As undersecretary in the Synod of Bishops, Becquart was de facto granted the right to vote at the upcoming October synod — a right previously held by men only. After years of complaints by women, who had been allowed to participate in synods only as nonvoting experts, auditors or observers, Francis not only gave Becquart a voting role, but expanded the vote to laypeople in general.
In April, the Vatican announced that 70 non-bishops would be voting alongside the successors of the apostles in October, and that half of them were expected to be women. While these represent less than a quarter of the bishop votes, the reform was nevertheless historic and a reflection of Francis’ belief that church governance doesn’t come from priestly ordination but by specific jobs entrusted to the baptized faithful.
Becquart has long held leadership roles in the French church, where she ran the bishops’ youth evangelization program. A graduate of Paris’ top HEC business school, Becquart said she has drawn strength from the women who preceded her at the Vatican and in her own religious community, the Xaviere Sisters, a Jesuit-inspired, Vatican II-era missionary congregation that she joined at age 26.
From them and her grandmother, who was widowed while pregnant with her fourth child, Becquart said she learned that women “carry on this message that life is stronger than death, and that even in the greatest difficulties, crises and sufferings, there is a possible path, especially when you are not alone.”
It’s a lesson she applies when sailing and leading spiritual retreats at sea.

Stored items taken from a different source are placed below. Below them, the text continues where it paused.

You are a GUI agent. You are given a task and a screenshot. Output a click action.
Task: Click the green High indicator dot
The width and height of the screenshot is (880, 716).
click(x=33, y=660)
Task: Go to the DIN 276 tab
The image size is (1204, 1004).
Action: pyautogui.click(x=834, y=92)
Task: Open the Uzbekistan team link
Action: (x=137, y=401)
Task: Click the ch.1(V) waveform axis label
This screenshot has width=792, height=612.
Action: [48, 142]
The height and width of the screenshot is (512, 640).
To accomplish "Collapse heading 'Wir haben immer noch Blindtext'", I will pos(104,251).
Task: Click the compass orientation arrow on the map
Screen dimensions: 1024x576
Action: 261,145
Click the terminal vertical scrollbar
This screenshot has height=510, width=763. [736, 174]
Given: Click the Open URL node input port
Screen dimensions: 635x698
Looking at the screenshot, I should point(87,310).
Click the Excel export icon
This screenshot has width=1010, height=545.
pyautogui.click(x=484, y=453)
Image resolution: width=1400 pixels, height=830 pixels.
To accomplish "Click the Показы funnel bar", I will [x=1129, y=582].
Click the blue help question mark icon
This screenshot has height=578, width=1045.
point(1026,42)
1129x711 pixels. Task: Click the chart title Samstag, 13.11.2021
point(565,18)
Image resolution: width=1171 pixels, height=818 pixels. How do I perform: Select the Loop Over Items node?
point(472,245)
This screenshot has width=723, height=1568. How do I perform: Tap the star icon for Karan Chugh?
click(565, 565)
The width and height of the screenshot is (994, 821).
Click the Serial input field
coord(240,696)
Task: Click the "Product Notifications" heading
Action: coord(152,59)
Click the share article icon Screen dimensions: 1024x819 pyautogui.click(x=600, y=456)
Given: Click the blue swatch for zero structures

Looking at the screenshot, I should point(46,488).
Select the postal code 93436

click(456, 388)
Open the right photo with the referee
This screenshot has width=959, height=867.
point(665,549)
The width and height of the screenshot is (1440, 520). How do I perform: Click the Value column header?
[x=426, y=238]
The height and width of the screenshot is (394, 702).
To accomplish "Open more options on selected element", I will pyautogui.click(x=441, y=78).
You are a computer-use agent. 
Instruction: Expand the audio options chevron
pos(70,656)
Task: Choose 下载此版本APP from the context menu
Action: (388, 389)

“There will be good weather and bad weather, quiet seas and then big waves.” she said. But eventually, the storm will end.
“That’s our life and that’s the life of the church,” she added.
Australia’s ambassador to the Holy See, Chiara Porro, has praised Becquart’s leadership style, recalling how she managed a room full of bishops during the Oceania phase of the synod consultation process. Becquart’s presence as a female Vatican envoy traveling to Fiji to brief Pacific bishops on the pope’s agenda signaled a paradigm shift, Porro said.
“She doesn’t have any preconceived objectives or outcomes. For her, no issues are off-limits, I think, and that’s very important because people feel that they can bring up what they want to discuss,” she said.
Veteran Vatican-watchers, however, caution that even with women taking on high-profile appointments and winning the right to vote at the October synod, the men still run the show.
“All the reforms that have been made to date on governing at the Vatican, in my opinion, are just appearances,” said Lucetta Scaraffia, a church historian who participated in a 2016 synod and wrote a scathing account of her marginalized role in From the Last Row. Her experiences — of being forced to go through a metal detector and check in each day while the bishops waltzed in unimpeded — were emblematic.
“I realized how the Catholic Church really was another world and what it means for women to be nonexistent. To actually not exist,” she said.
Jean-Marie Guenois, chief religious affairs correspondent for Le Figaro, who has known Becquart for years, said her role at the Vatican and in the synod process would be revolutionary “if it marked a paradigm shift in the Catholic Church where women would achieve parity of power in government.”
“We’re a long way from that,” he said, while nevertheless calling Becquart’s position “simply prophetic.”